Source passage -
+++
What I enjoy is to look at how different outcomes might have changed the course of the War. Without US carriers available, Guadalcanal would have gone to the Japanese because I really do not believe the USN would have put up the defense there that we did unless we had carriers and of course the Japanese would have had their carriers to sink any US ships who would have been there to support the Marines. So without winning in the Solomons, the US has to wait till it is strong enough which is not until late 1943 to challenge the IJN again. The big question there is that the US would not have picked up the experience it did in the Guadalcanal campaign so any fighting in late 1943 might well have been much bloodier for the USN and it might not been until 1944 that the Nippon tide was begun to be rolled back. The whole course of the Pacific War might have been much different than it was since without the Marianas in our hands, the B29s had no base to hit the home islands from.

Eventually by mid 1944 the US would have been able to bring its might fully to bear against the Japanese Navy and they would have started to crumble likely very quickly but I also see the US having taken a few hard punches as well before we began to steadily land blows to our enemy. In the end it is US industrial production that dooms Japan…no doubt at all about that!


#25

I could not personally see my “peanuts” at Midway; I was born two years after,

Relevant for the outcome of the Pacific war was, that Yamamoto’s bet against the American public, after Pearl Harbor, did not work. The population was not terrorized and ready for “peace talks”.

Admiral Nimitz immediately launched some strikes against Pacific islands and, for the Japanese very significant, the Doolittle bombing of their homeland. Now the Japanese were worried.

Hence, more from the original Pearl Harbor bet at Midway; with the loss of four carriers.
The Japanese could never replace the well-instructed pilots they lost.

Indeed, sea battles in the large Pacific, with the then available information, needed always a lot of luck.
However, without Nimitz’ aggressive reaction to Pearl Harbor, Yamamoto would have been the winner after Pearl (for the necessary year or two, to gain a favorable armistice), with the lost carriers and pilots still active.

Indeed, Yamamoto was the first to deploy carriers in a useful way.
However, the same Yamamoto forgot this at Midway. His battle-ships, his ‘main fleet’, 300 miles behind, could not help the beleaguered carriers. In addition, he was still in Nelson’s time, where the chief had to lead the fleet in person.
All following war movements had still the battleships at the inland sea, preserved for the final main battle. The miserable end of the two super-battleships, Musashi and Yamato in the Philippine and the Okinawa battles confirmed his error.
+++
Aim a - According to the Pacific War passage, what ultimately dooms Japan?

Data shown -
+++
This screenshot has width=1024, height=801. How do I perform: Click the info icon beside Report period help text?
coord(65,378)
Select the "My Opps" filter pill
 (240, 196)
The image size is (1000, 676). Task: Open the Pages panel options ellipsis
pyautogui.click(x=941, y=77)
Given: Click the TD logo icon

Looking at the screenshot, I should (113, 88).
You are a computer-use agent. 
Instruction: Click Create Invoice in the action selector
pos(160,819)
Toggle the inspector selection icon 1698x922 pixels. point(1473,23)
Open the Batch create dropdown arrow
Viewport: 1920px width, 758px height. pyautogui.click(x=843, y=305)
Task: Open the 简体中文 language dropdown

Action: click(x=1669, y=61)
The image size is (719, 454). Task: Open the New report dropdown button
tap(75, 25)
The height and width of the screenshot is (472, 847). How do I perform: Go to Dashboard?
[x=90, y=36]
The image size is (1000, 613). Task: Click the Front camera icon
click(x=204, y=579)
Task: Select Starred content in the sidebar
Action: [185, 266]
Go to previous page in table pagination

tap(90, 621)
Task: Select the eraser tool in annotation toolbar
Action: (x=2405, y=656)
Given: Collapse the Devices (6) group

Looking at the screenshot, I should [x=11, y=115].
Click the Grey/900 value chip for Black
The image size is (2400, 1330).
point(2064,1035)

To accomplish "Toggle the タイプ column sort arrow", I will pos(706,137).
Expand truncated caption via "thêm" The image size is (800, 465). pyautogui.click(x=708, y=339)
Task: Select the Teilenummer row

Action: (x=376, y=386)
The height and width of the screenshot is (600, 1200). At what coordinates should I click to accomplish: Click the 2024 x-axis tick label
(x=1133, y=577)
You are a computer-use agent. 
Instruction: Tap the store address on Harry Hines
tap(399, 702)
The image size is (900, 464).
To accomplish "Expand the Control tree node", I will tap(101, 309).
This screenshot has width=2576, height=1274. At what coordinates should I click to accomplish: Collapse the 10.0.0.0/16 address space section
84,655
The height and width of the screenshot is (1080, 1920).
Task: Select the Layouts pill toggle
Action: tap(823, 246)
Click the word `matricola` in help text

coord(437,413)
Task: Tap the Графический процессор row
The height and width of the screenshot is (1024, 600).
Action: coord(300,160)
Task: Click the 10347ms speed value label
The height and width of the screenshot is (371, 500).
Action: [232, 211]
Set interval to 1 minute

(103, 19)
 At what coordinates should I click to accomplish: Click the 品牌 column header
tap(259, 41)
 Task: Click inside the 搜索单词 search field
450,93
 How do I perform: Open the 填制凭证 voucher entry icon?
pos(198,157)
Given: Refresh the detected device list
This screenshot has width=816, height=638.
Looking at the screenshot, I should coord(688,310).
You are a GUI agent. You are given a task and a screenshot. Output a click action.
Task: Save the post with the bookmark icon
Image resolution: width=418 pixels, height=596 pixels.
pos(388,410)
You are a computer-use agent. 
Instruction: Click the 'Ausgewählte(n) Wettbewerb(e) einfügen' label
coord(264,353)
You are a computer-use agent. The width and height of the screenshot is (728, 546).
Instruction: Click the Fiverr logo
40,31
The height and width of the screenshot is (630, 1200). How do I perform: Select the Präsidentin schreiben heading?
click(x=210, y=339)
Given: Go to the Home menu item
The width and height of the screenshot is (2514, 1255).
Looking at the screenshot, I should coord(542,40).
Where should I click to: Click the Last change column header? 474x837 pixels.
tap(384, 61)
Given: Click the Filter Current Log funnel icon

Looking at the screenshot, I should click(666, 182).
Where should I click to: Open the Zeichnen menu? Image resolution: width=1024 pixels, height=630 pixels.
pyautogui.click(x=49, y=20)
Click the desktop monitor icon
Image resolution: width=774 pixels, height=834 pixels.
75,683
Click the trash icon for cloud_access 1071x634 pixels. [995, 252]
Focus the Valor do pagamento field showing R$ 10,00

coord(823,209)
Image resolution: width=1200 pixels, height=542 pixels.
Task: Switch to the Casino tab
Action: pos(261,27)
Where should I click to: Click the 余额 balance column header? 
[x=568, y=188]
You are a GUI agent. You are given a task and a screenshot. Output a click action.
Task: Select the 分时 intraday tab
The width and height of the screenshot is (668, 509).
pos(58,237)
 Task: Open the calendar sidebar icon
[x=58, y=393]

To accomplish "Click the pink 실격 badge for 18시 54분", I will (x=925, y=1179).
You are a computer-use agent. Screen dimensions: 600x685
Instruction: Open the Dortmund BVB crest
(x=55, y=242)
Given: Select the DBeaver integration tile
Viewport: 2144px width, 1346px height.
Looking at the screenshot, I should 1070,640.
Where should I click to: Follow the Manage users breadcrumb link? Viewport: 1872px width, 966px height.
+++
Aim b - In the records, copy out everything from the line that contains "The image size is (1000, 676)." down to the line that contains "Viewport: 1920px width, 758px", including both of those lines, and nothing else.

Correct response a - US industrial production.

Correct response b -
The image size is (1000, 676). Task: Open the Pages panel options ellipsis
pyautogui.click(x=941, y=77)
Given: Click the TD logo icon

Looking at the screenshot, I should (113, 88).
You are a computer-use agent. 
Instruction: Click Create Invoice in the action selector
pos(160,819)
Toggle the inspector selection icon 1698x922 pixels. point(1473,23)
Open the Batch create dropdown arrow
Viewport: 1920px width, 758px height. pyautogui.click(x=843, y=305)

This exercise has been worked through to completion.